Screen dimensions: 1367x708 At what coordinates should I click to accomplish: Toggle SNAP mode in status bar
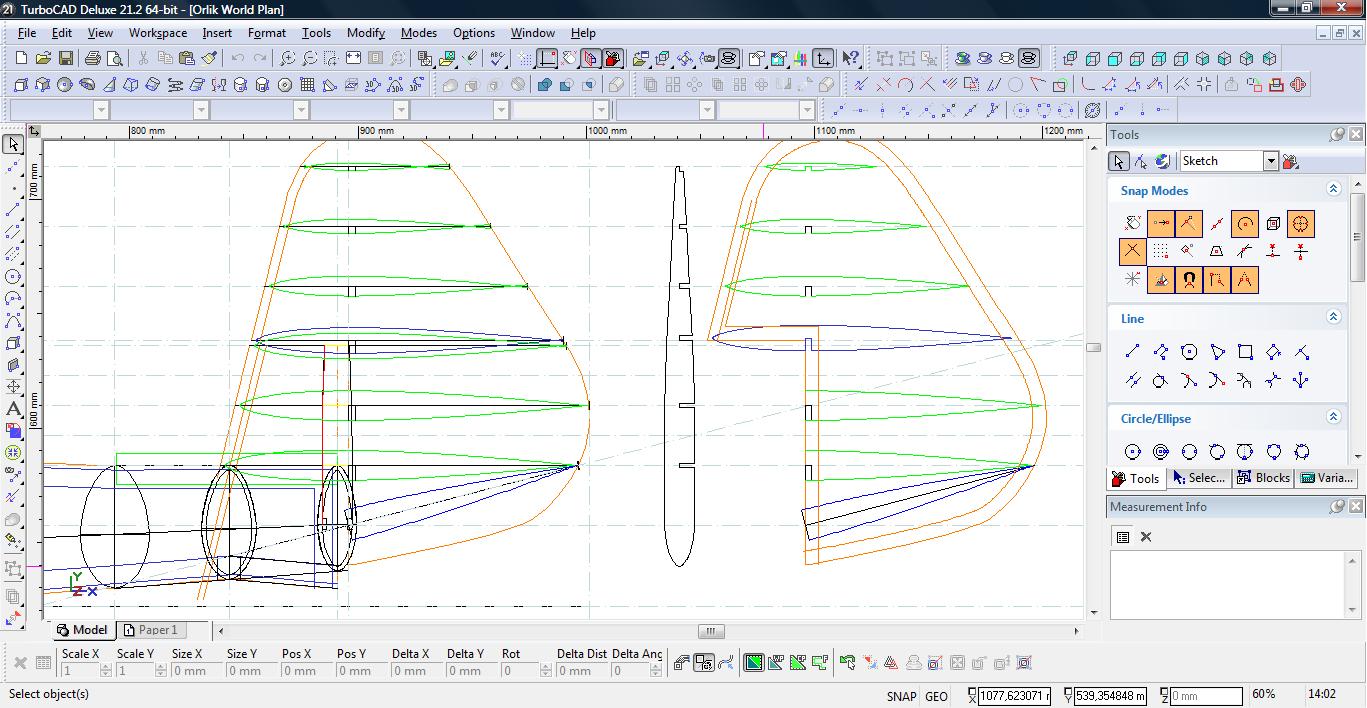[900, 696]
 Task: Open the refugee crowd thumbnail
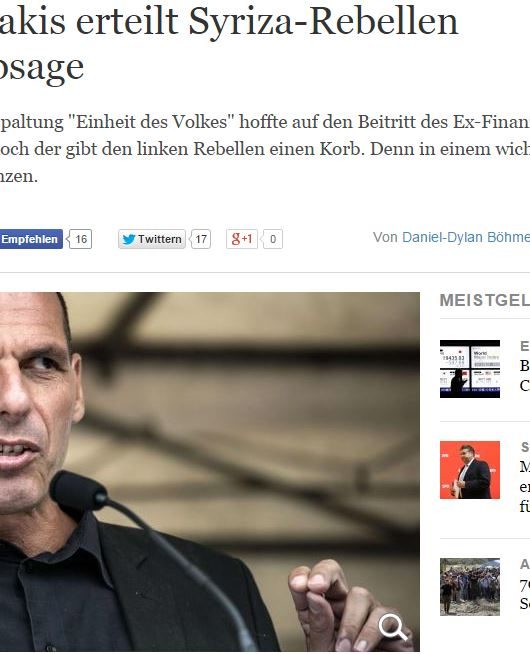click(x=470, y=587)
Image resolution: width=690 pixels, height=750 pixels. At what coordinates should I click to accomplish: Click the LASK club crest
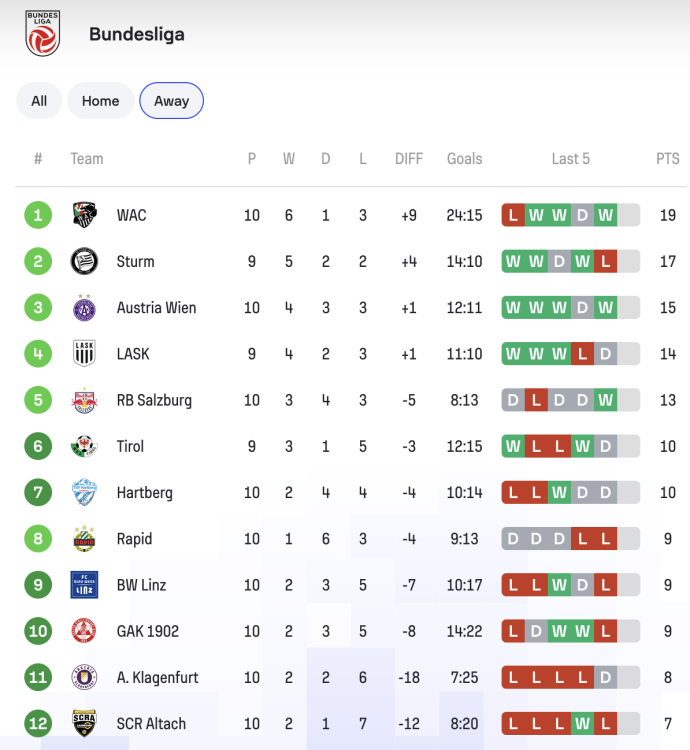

^^^^^^^^

- Task objective -
Everything from the line containing "Task: Open the refugee crowd thumbnail" to the last line of the records above should be reproduced exactly, except the pictures.

- Solution for this exercise -
 Task: Open the refugee crowd thumbnail
click(x=470, y=587)
Image resolution: width=690 pixels, height=750 pixels. At what coordinates should I click to accomplish: Click the LASK club crest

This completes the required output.